Communication Skills: Explaining Attention Deficit Hyperactivity Disorder (ADHD)

Example OSCE station: you are a junior doctor on placement in a Child and Adolescent Mental Health Services (CAMHS) clinic. You have been asked to see Mrs. Jones, who is concerned about her hyperactive son, Connor. Take a brief history focusing on attention deficit hyperactivity disorder, and then outline the treatment options and respond to her concerns.

  • Wash hands
  • Introduce yourself
  • Establish mother's agenda for the consultation
  • Establish own agenda for the consultation
  • Remind her that she can ask questions throughout the consultation

Important points in the history:
  • When did their symptoms start? (<7?)
  • Impulsive? Inattentive? Hyperactive? (Elicit examples)
  • Does these issues present at school, at home, and when he tries to socialise?
  • Explore possible causes of the behaviour
  • Ask about family history of ADHD
  • Ask the mother about her ideas, concerns and expectations with regards to his behaviour

What is ADHD?
  • ADHD stands for Attention Deficit Hyperactivity Disorder
  • It is a behavioural disorder
  • It affects more males than females (ratio of 3:1)
  • 2% of children are affected in the UK
  • It normally occurs in childhood by age 7
  • Symptoms should have lasted for over 6 months in order to make the diagnosis
  • Symptoms include:
    • Impulsivity
    • Inattention
    • Hyperactivity
    • Impaired functioning
      • I.e.: may affect a child's schooling and relationships with family and friends
    • And should affect the child in more than one domain in their life (e.g. at home and at school)

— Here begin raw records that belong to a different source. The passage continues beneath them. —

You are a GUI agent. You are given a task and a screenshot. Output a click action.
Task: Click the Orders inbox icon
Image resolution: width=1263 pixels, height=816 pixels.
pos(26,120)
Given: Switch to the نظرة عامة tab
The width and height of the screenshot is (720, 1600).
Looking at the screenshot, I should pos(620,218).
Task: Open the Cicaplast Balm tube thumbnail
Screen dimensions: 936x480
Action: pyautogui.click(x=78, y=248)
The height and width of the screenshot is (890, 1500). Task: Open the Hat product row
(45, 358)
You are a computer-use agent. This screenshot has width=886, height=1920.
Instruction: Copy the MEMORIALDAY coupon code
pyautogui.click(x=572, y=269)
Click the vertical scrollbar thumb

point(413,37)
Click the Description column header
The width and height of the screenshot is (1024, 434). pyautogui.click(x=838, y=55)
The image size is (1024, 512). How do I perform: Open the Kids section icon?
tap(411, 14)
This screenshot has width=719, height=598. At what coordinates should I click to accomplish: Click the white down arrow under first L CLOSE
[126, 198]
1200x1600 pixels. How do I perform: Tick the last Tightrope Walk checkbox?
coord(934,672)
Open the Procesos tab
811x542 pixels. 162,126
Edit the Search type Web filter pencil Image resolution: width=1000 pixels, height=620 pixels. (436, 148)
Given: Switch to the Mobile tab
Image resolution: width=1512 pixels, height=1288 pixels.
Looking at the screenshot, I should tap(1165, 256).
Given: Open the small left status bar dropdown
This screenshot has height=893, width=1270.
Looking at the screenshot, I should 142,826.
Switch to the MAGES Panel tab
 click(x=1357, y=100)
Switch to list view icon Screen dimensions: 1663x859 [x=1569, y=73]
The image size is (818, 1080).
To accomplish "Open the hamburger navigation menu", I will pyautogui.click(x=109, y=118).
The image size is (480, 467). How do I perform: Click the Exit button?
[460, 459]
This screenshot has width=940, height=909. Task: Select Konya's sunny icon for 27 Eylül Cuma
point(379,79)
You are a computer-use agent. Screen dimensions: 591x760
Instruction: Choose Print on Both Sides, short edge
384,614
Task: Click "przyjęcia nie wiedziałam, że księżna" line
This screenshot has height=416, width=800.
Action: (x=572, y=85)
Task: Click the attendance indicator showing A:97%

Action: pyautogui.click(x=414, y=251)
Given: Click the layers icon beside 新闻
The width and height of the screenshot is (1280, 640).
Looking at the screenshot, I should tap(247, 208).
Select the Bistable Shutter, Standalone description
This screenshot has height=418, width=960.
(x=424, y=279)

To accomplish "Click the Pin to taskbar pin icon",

What is the cause of ADHD?
  • A mixture of factors are suspected to contribute to ADHD formation. This includes;
    • Genes - a family history of ADHD may be present
    • Environmental
      • Social deprivation and neglect in childhood
      • Neurodevelopmental abnormalities
      • Includes mother drinking alcohol and taking drugs such as heroin during pregnancy (BEWARE: don't make this sound like you are accusing or judging the mother if you say this)
      • Includes obstetric complications
      • Includes a low birth weight of the child

What is the treatment for ADHD?
  • Family education and support
    • Parent training programme
  • school education and support
    • teachers may meet with parents and psychiatrist to discuss support in school
  • Family and individual therapy
    • Family therapy
    • CBT
    • Social awareness therapy
  • Behavioural treatment
    • Rewarding good behaviour and discouraging bad behaviour
  • Medication
    • Only in children over 6 years old
    • Methylphenidate, i.e.: Ritalin is most commonly used
      • This increases dopamine in the brain, which is thought to improve concentration and reduce hyperactivity
      • Titrate medication up over time
      • Drug given 3 times a day at first. The short acting methylphenidate begins working within about 20 minutes and lasts for 3-4 hours.Once at a therapeutic dose, a longer acting version of the drug may be used, taken once per day
      • Child is monitored for side effectS
      • Side effects include: headaches, insomnia, appetite decrease, poor weight gain if taken long term
      • Child should be reviewed every 6 months. It is recommended that the doctor also check your child's height, weight and blood pressure.
      • Most children will need to continue medication through high school. Once children become teenagers, some doctors will recommend a trial off the medication each year. This is to make sure that medication is still necessary.
      • If methylphenidate does not work, other drugs are available, e.g.: Modafenil, which can be discussed more in the future if needed.
      • It is shown that 1/3 children resolve with treatment

Is he ever going to get better?
  • Prognosis is variable
  • Gradual improvement occurs in adolescence, but up to 8 in 10 children with ADHD will continue to experience some symptoms into their teenage years e.g.: restlessness and inattention
  • However, early and consistent treatment improves this prognosis.